::: Testo fornito

Interpretate da, rispettivamente Lea Seydoux e Sara Forestier, le due donne passano rapidamente dal ruolo di potenziali testimoni a presunte colpevoli. Aiutato da Louis Cotterelle, Antoine Reinartz, il suo giovane collega appena insediatosi a Roubaix, Daoud, che all’intuito investigativo affianca una notevole prontezza di spirito, non è per nulla convinto della loro innocenza e inizia con entrambe un serrato confronto teso a fare breccia nella loro psiche e a ricostruire la verità dei fatti.
L’interrogatorio
Non vi sono possibilità di scampo se si è sottoposti a un interrogatorio del commissario Daoud, magnificamente interpretato da Roschdy Zem. I suoi metodi fanno leva sulla forza delle parole e sulla propria capacità d’introspezione psicologica, accuminata lama che trova sempre il modo di affondare nelle profondità dell’animo altrui. Non ne risultano immuni le due sospettate che da subito provano a depistare le indagini ed evitare quell’approccio disarmante. In tal modo il focus nevralgico dell’intera storia diventa l’interrogatorio delle due donne che si trasforma in un punto di svolta sospeso in un tempo definito dalla narrazione dei fatti e compiuto solo dalla verità espressa. Sentimenti ed emozioni di tutti i protagonisti si saturano quasi a dare forma a un’unica materia frutto di un destino comune circoscritto dalla presa di coscienza, dalla consapevolezza della propria fragile umanità.

::::::
::: Dati forniti

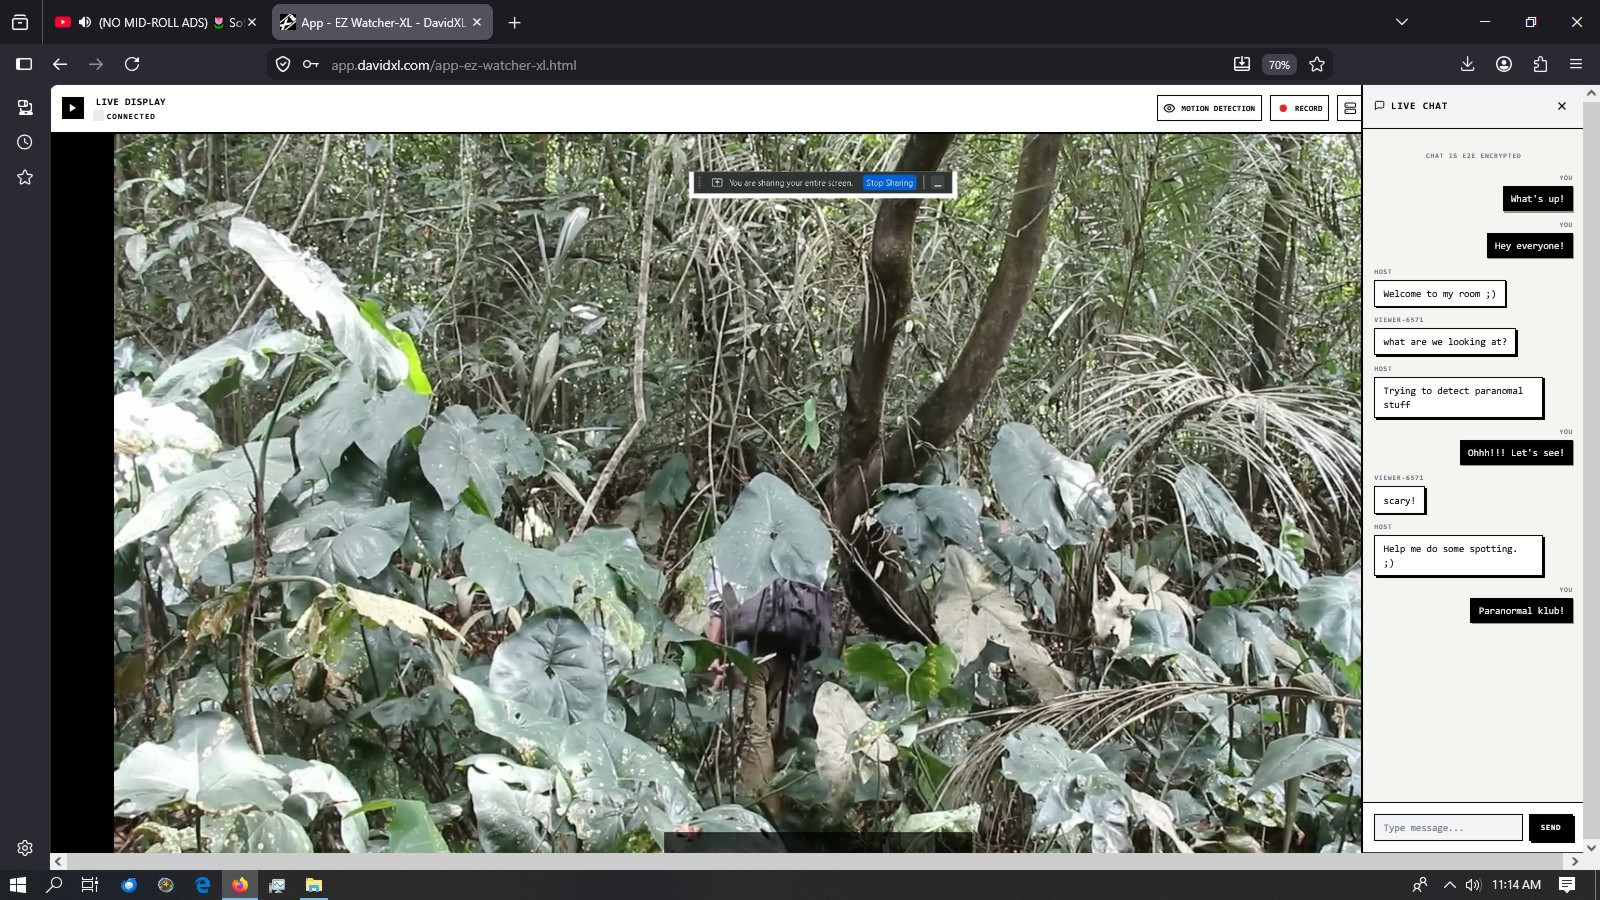
Task: Hide the screen sharing notification bar
Action: tap(938, 183)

::::::

| Elenco dei compiti |
1. Nel testo sul commissario Daoud, quale attore interpreta il commissario?
2. Per favore, scrivi il seguito del testo sul commissario Daoud a partire dall'ultima frase.

| Risposte per compito |
1. Roschdy Zem.

2.
Roubaix, une lumière di Arnaud Desplechin: il polar sulla condizione umana
Non vi è pace in un mondo perimetrato dalla quotidiana presa di coscienza della difficoltà della condizione umana. La stessa giustizia resta lì inerme in attesa del verdetto che la nostra natura che ci spinge ogni giorno al domani ha già emesso. In concorso al Festival di Cannes del 2019, Roubaix, une lumière prende spunto da un episodio di cronaca di cui la periferia della città è stata teatro nel 2002. Lo stesso documentato e reso pubblico, con l’accento sugli interrogatori delle due donne, da un lavoro di Mosco Boucault ispiratore di parte della dinamica della pellicola di Desplechin.
Arnaud Desplechin ai microfoni di Taxidrivers:
Mi sono molto ispirato a un film di Alfred Hitchcock, The Wrong Man (Il ladro, ndr) perché il regista inglese, considerato a tutti gli effetti il maestro della finzione, aveva girato un film in cui invece non c’era alcun elemento di fantasia. Per quel lungometraggio Hitchcock si era ispirato a un fatto di cronaca letto sul New Yorker aderendo al massimo alla realtà. Decise infatti di girare a New York, la città in cui si erano svolti i fatti e a me piace pensare che l’abbia fatto sotto un’influenza di tipo rosselliniano.